Imagine Dragons’un “Bones” şarkısının;
“I-I-I got this feeling, yeah, you know
Where I’m losing all control
‘Cause there’s magic in my bones
I-I-I got this feeling in my soul
Go ahead and throw your stones
‘Cause there’s magic in my bones” sözleri içimi kıpır kıpır ediyor. Bu şarkıyı duyduğumda hemen söylemeye başlıyorum ve beni yaptığım işe konsantre ediyor. Bu şarkıya eşlik etmek beni mutlu ediyor. Ömrümün sonuna kadar dinlesem de sıkılmam.

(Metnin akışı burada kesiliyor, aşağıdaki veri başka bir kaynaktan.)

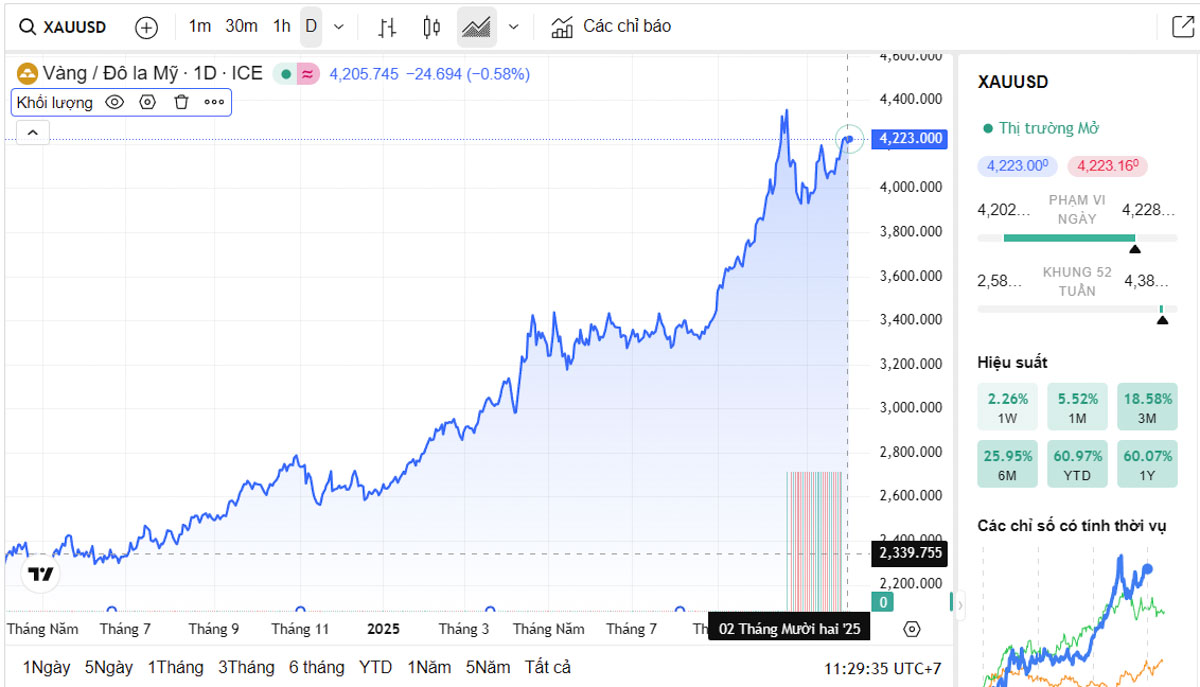The image size is (1200, 687).
Task: Collapse the indicator legend chevron
Action: click(x=32, y=132)
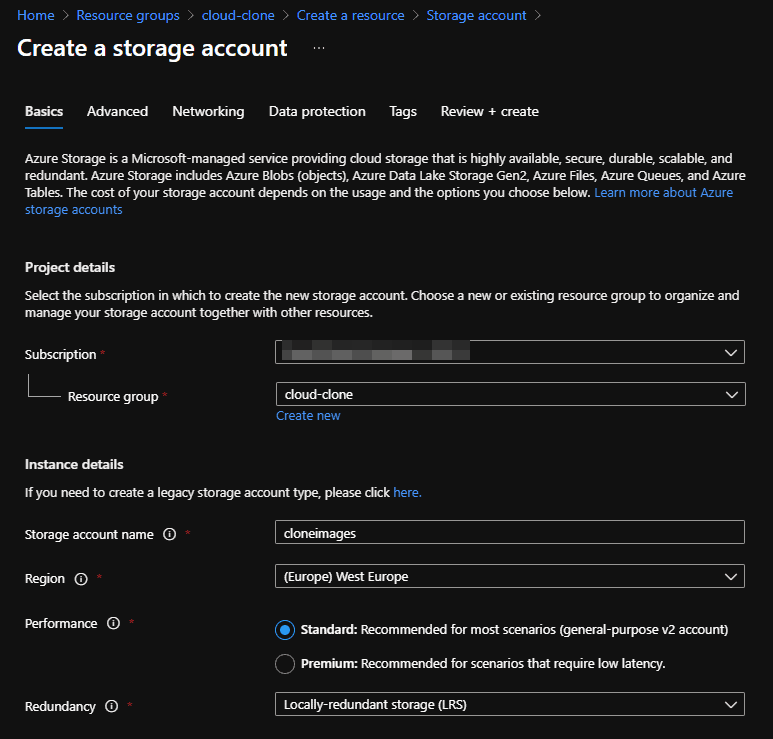Click the legacy storage account 'here' link
The height and width of the screenshot is (739, 773).
[x=406, y=492]
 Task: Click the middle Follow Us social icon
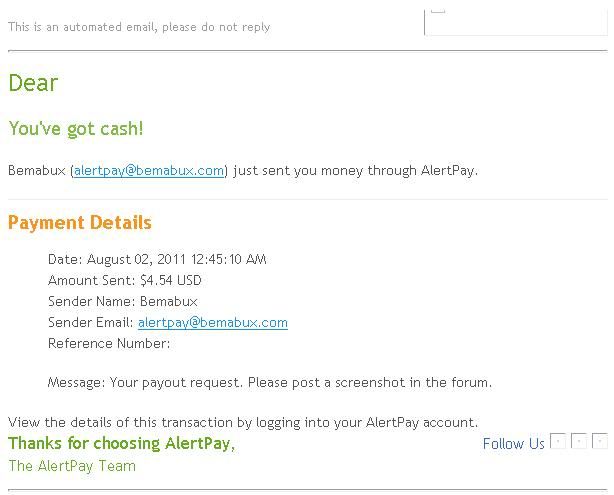click(579, 441)
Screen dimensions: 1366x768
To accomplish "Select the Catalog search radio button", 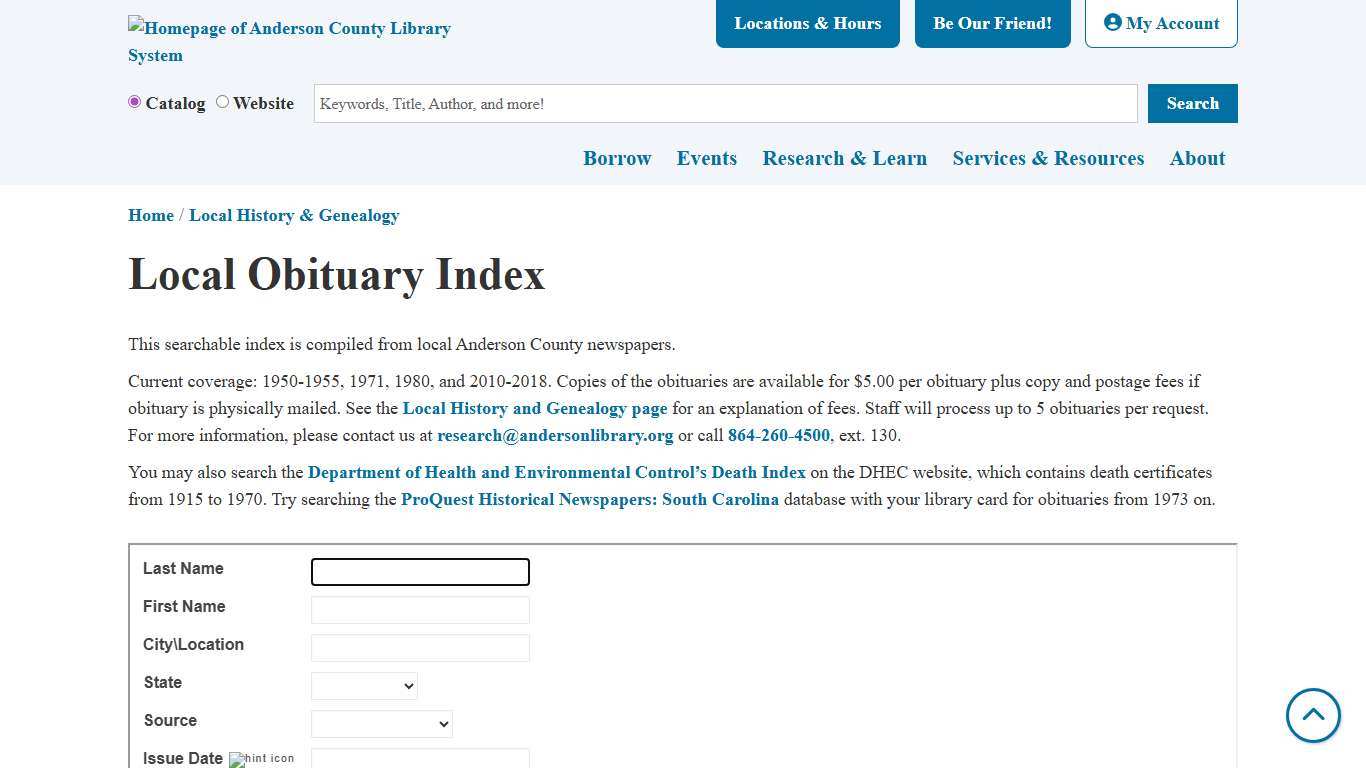I will (134, 102).
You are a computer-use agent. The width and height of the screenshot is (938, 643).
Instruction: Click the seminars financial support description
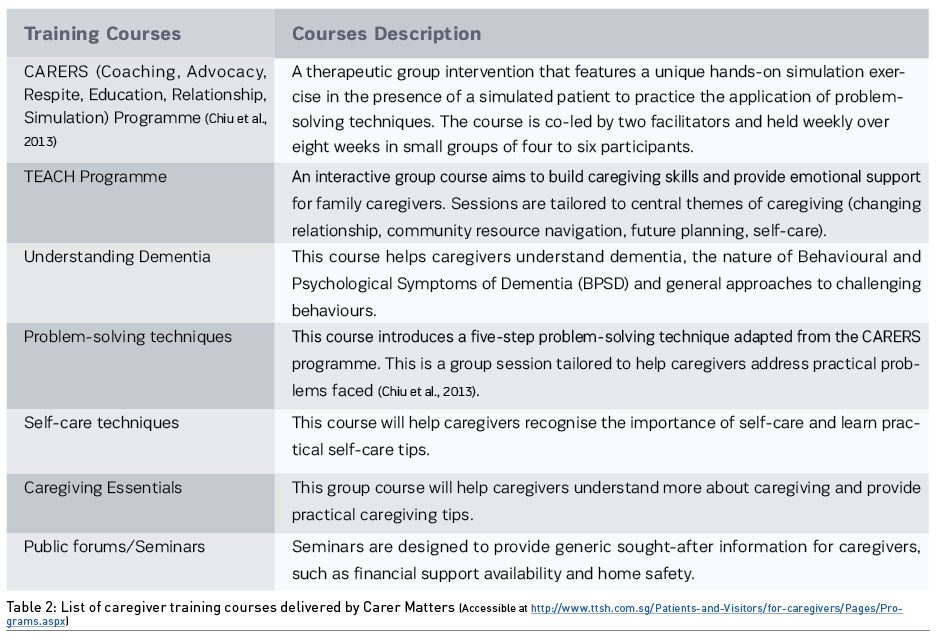(x=606, y=560)
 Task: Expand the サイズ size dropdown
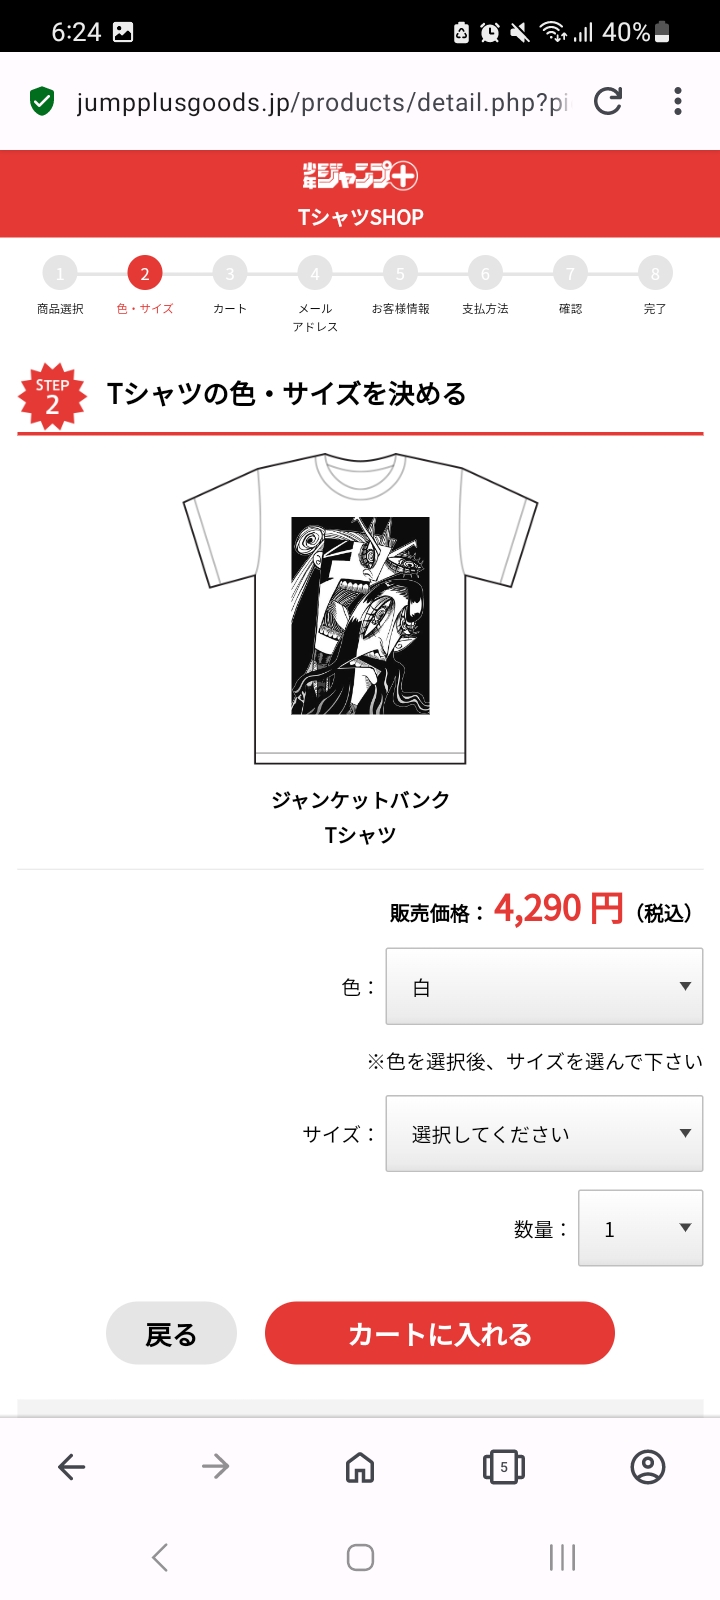[544, 1134]
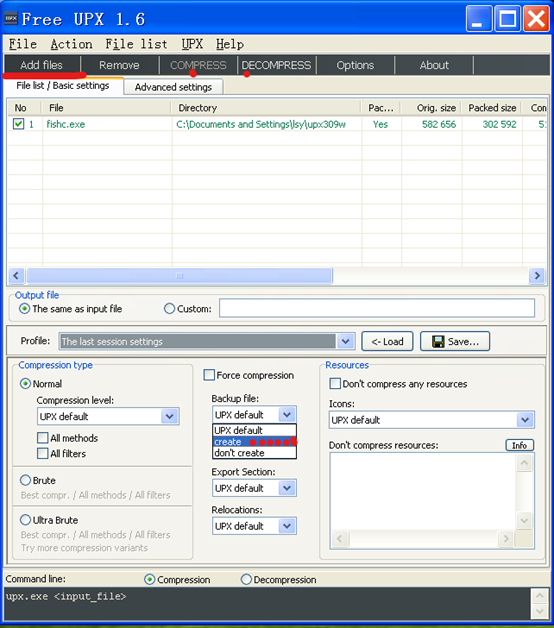This screenshot has height=628, width=554.
Task: Click the COMPRESS toolbar button
Action: (198, 65)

Sia’nın “Snowman” şarkısının;
“I want you to know that I’m never leaving
‘Cause I’m Mrs. Snow, ’til death we’ll be freezing
Yeah, you are my home, my home for all seasons
So come on, let’s go
Let’s go below zero and hide from the sun
I love you forever where we’ll have some fun
Yes, let’s hit the North Pole and live happily
Please, don’t cry no tears now, it’s Christmas, baby” sözleri beni çok rahatlatıyor. Örneğin, çok üzgün olduğumda bu şarkıyı söylemek beni mutlu ediyor. Sıkıldığım zamanlarda bu şarkıyı söylemek beni çok eğlendiriyor. Hem de bu şarkıyla dans etmek modumu değiştiriyor.
Lenka’nın “Everything at Once” şarkısının;
“As warm as the sun, as silly as fun
As cool as a tree, as scary as the sea
As hot as fire, cold as ice
Sweet as sugar and everything nice
As old as time, as straight as a line
As royal as a queen, as buzzed as a bee
As stealth as a tiger, smooth as a glider
Pure as a melody, pure as I wanna be” sözleri bana eski anılarımı hatırlatıyor. Örneğin, bu şarkıyı duyduğumda ana sınıfı anılarımı hatırlatıyorum. Bunları hatırlamak hoşuma gidiyor.